Welcome to WebmasterWorld Guest from 126.96.36.199
Forum Moderators: open
I've been trying so ridiculously hard to get the PIX to forward ports - but to no avail. Literally a full day of testing, resetting, testing again, searching Google, testing, resetting, etc has yeilded almost nothing.
Is this at all possible?
More specifically, I'm looking for how to make ip:port of aaa.aaa.aaa.aaa:80 to route to 192.168.1.2:80 (where 192.168.1.0 is the inside network) and aaa.aaa.aaa.aaa:1433 to route to 192.168.1.3:1433. I assume this *must* be possible, but I really don't seem to have a grasp on PAT (I think it's what I need to use!).
Can anyone help me, please!?
Thanks a ton,
I haven't even looked at my Cisco setup in a long time, so I may be a little rusty, but maybe I can at least give you some ideas. :)

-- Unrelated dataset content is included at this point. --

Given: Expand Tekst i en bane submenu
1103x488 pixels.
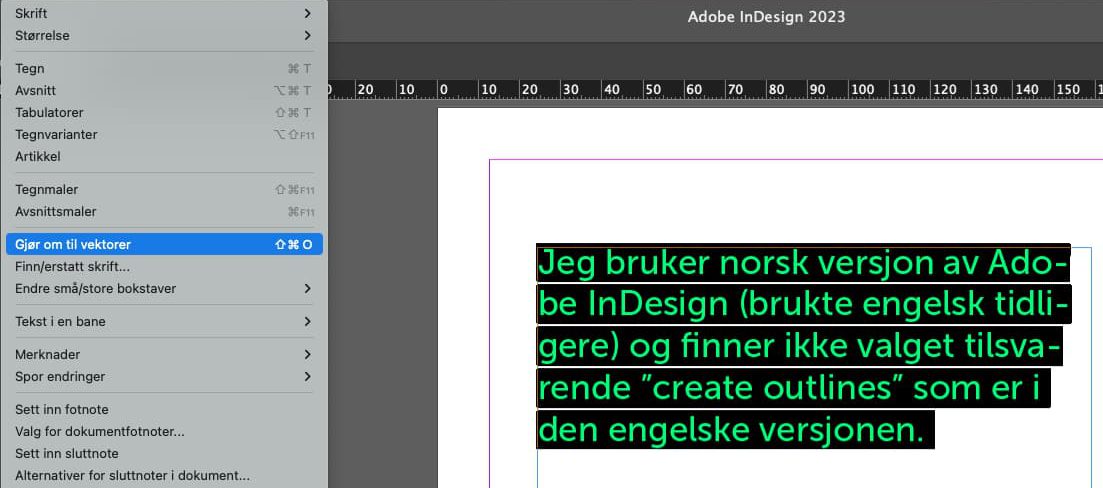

I use this on my 515's (which I believe is similar syntax to the 501):
static (www,outside) tcp aaa.aaa.aaa.aaa www 192.168.1.2 www netmask 255.255.255.255 0 0
(forwards tcp port 80 from outside to the inside "www" interface)
access-list outside permit tcp any host aaa.aaa.aaa.aaa eq www
(enable incoming port 80 to the outside IP)
ip address outside aaa.aaa.aaa.aaa 255.255.255.224
ip address www 192.168.1.2 255.255.255.0
nat (www) 1 0.0.0.0 0.0.0.0 0 0
(And this one I can't remember -- just telling it to nat that interface, I believe)
I hope that helps a little bit at least. :)
One question, how did you create the www interface? I assume that is an interface you created for one specific machine behind the firewall?
It was created using:
(fill in X with a number if you use it -- try it without "security" first -- It may cause problems unless you have security settings elsewhere and udnerstand the relationships between the zones).
nameif ethernet1 www securityX
It was created for a subnet. It allows me to separate my SQL servers and WWW servers in different security zones, so that only mySQL is allowed through from the web servers, and nothing else, and so on. The security settings might be there in the 501, but I'm not sure.
Naming the interface makes life much easier in terms of creating rules for them.